Your task> Your output should be the lines below from the one holding "You are a computer-use" through the one holding "Click the WeChat icon in first scenario card", transcribed exactly, with no pictures.

Data provided>
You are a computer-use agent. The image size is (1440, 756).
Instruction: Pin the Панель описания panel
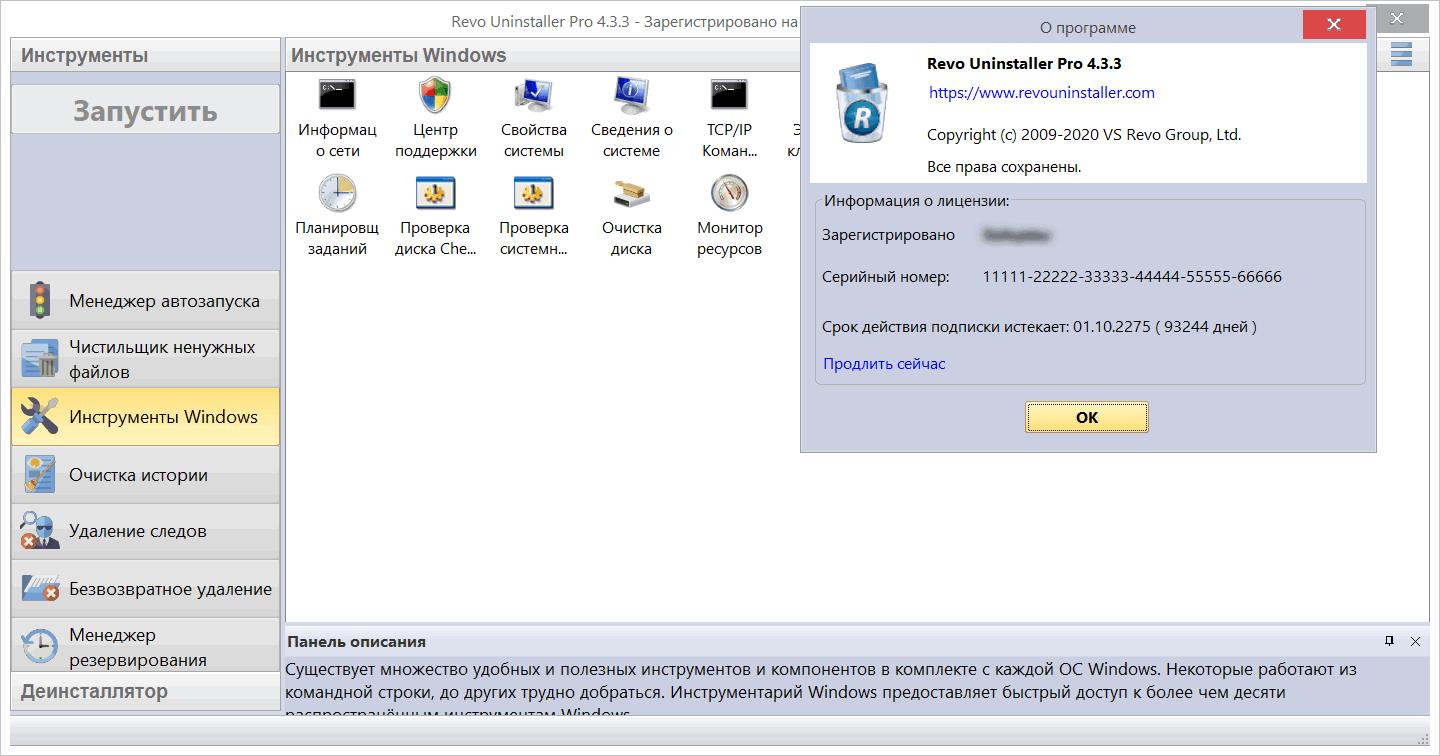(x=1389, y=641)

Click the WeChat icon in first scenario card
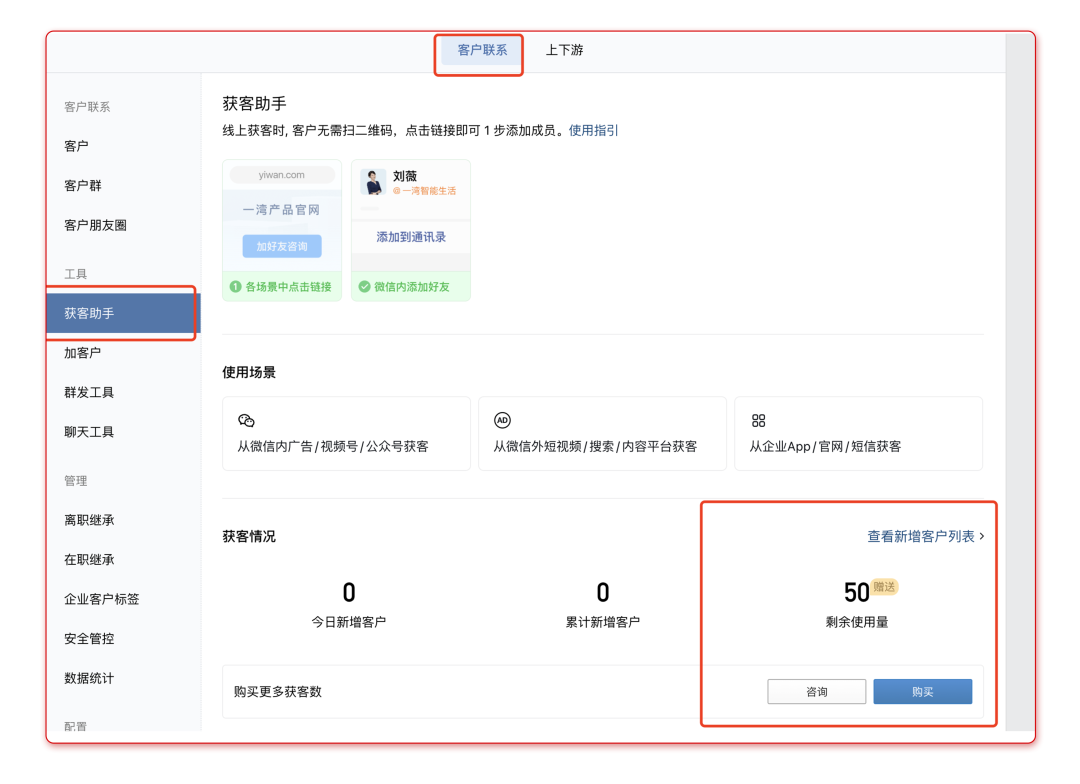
* * *
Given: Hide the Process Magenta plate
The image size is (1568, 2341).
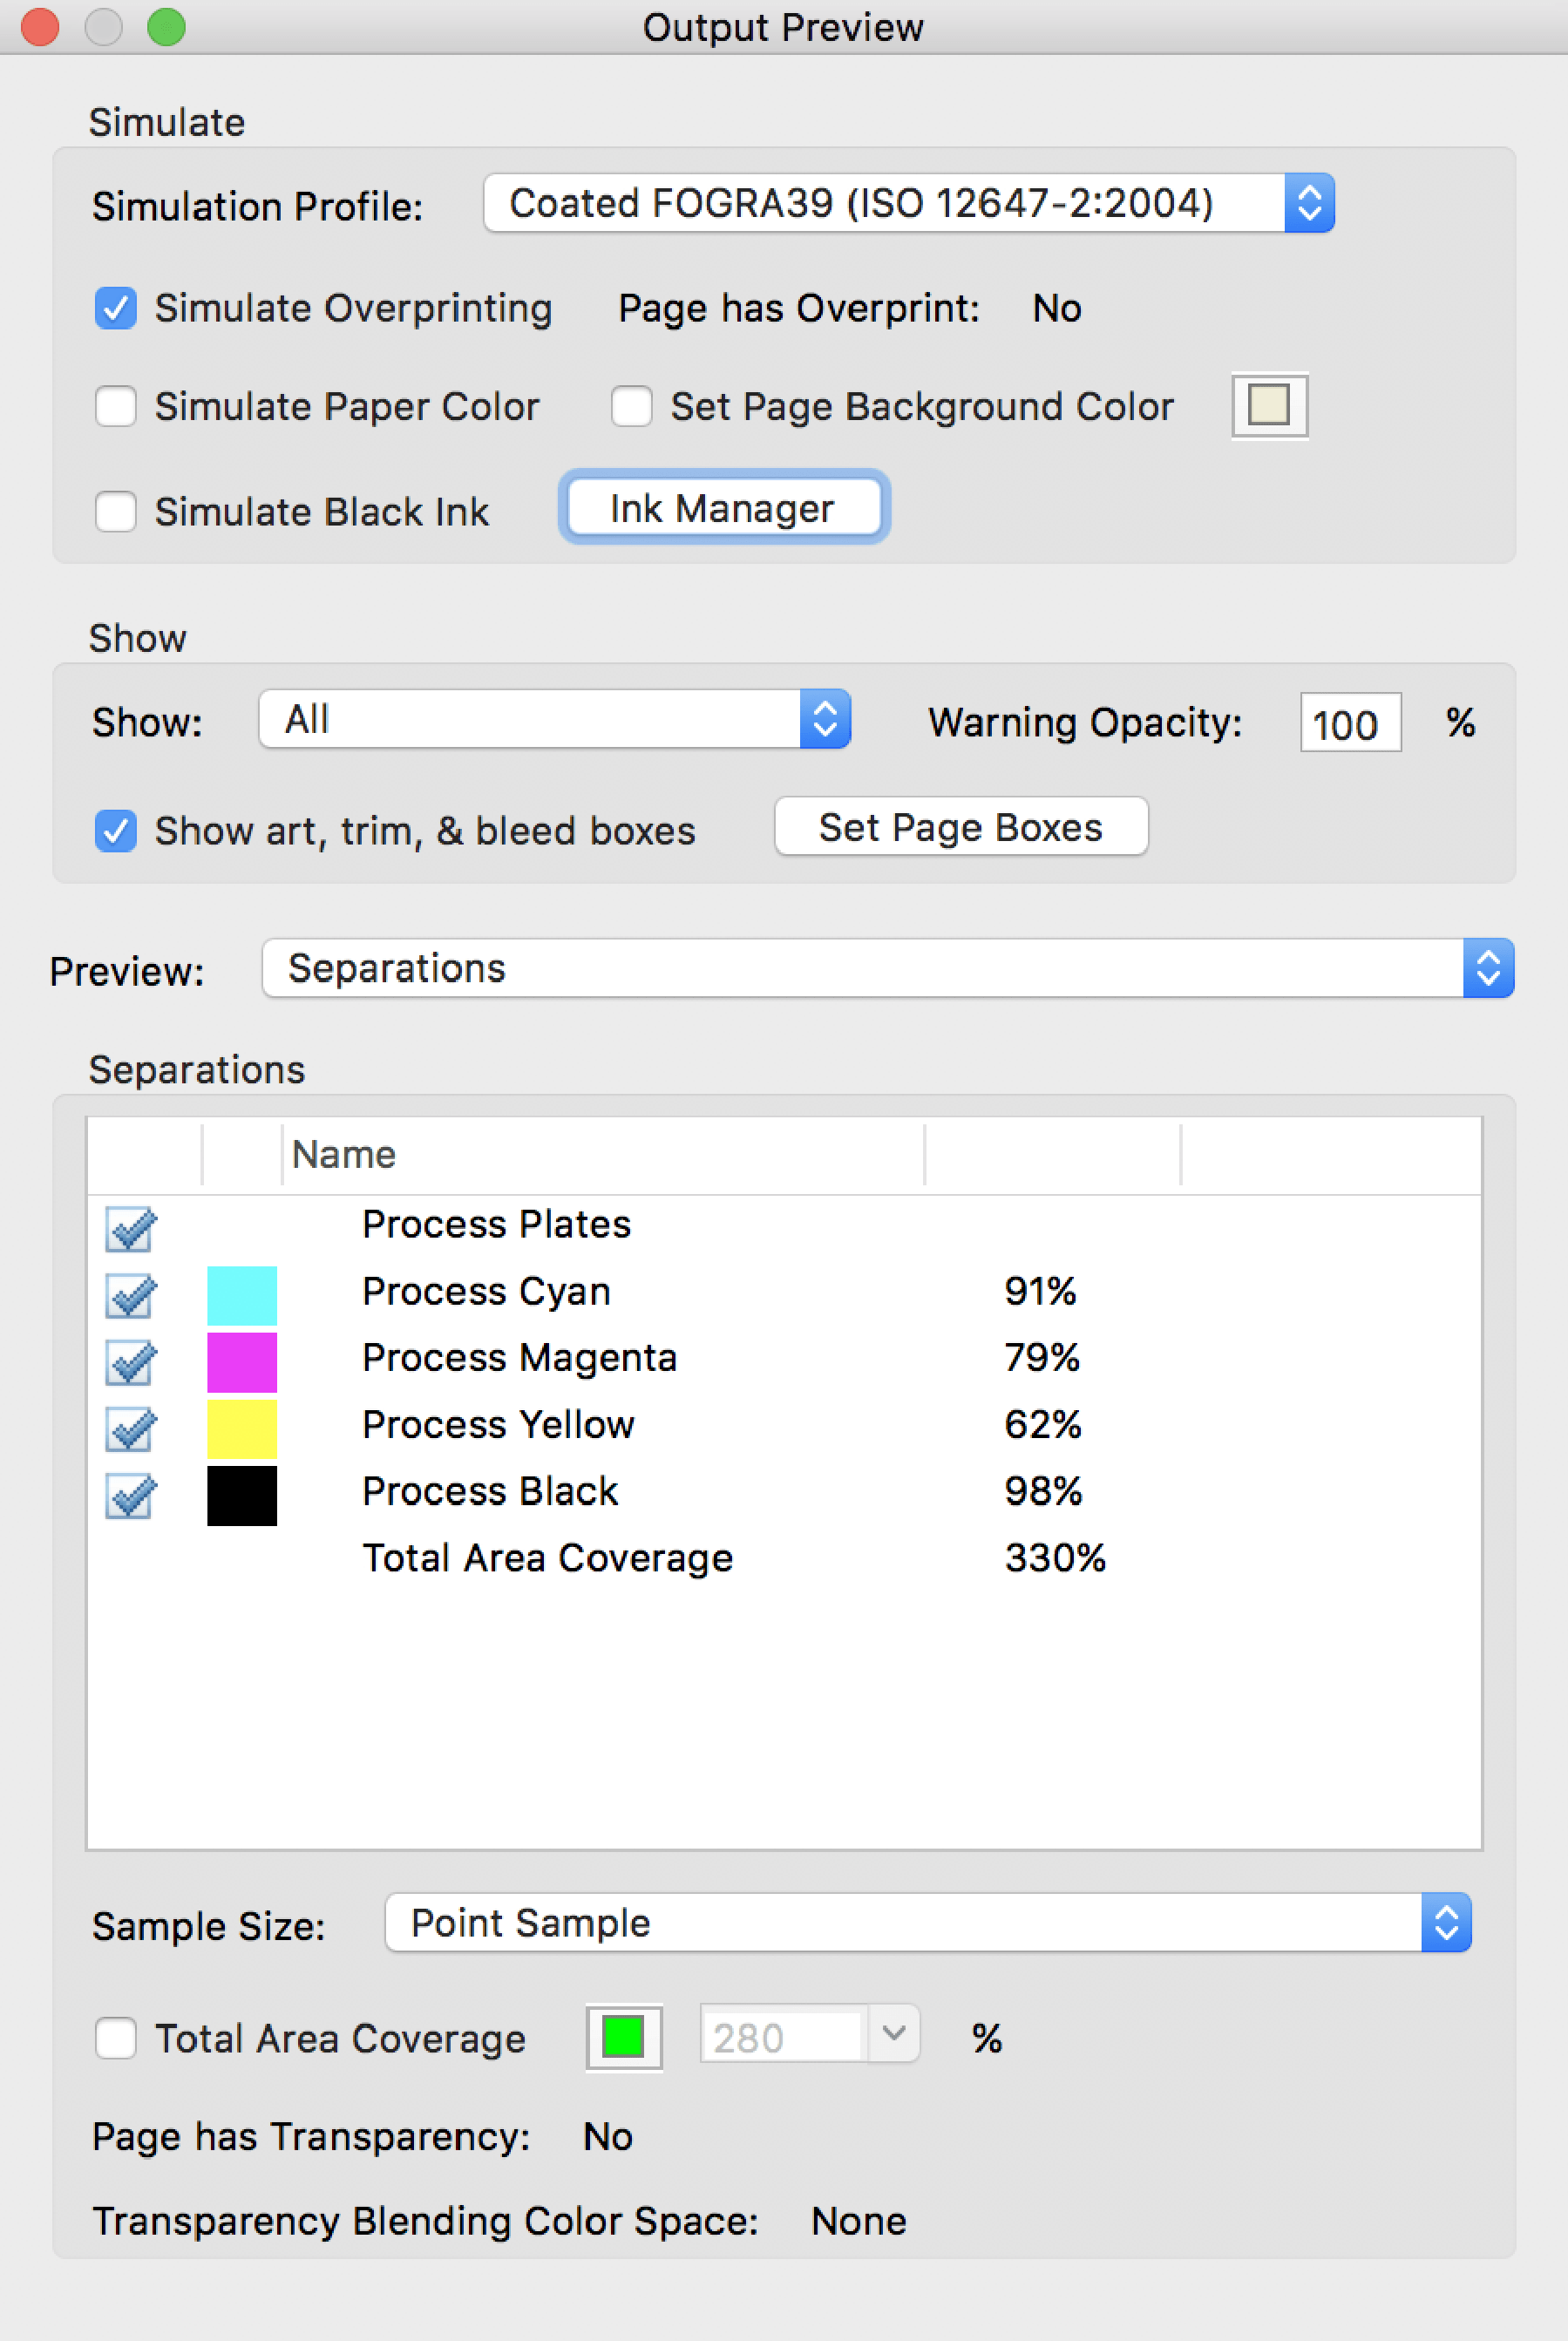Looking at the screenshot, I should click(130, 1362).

Task response>
You are a computer-use agent. The image size is (1440, 756).
Instruction: Pin the Панель описания panel
(x=1389, y=641)

Click the WeChat icon in first scenario card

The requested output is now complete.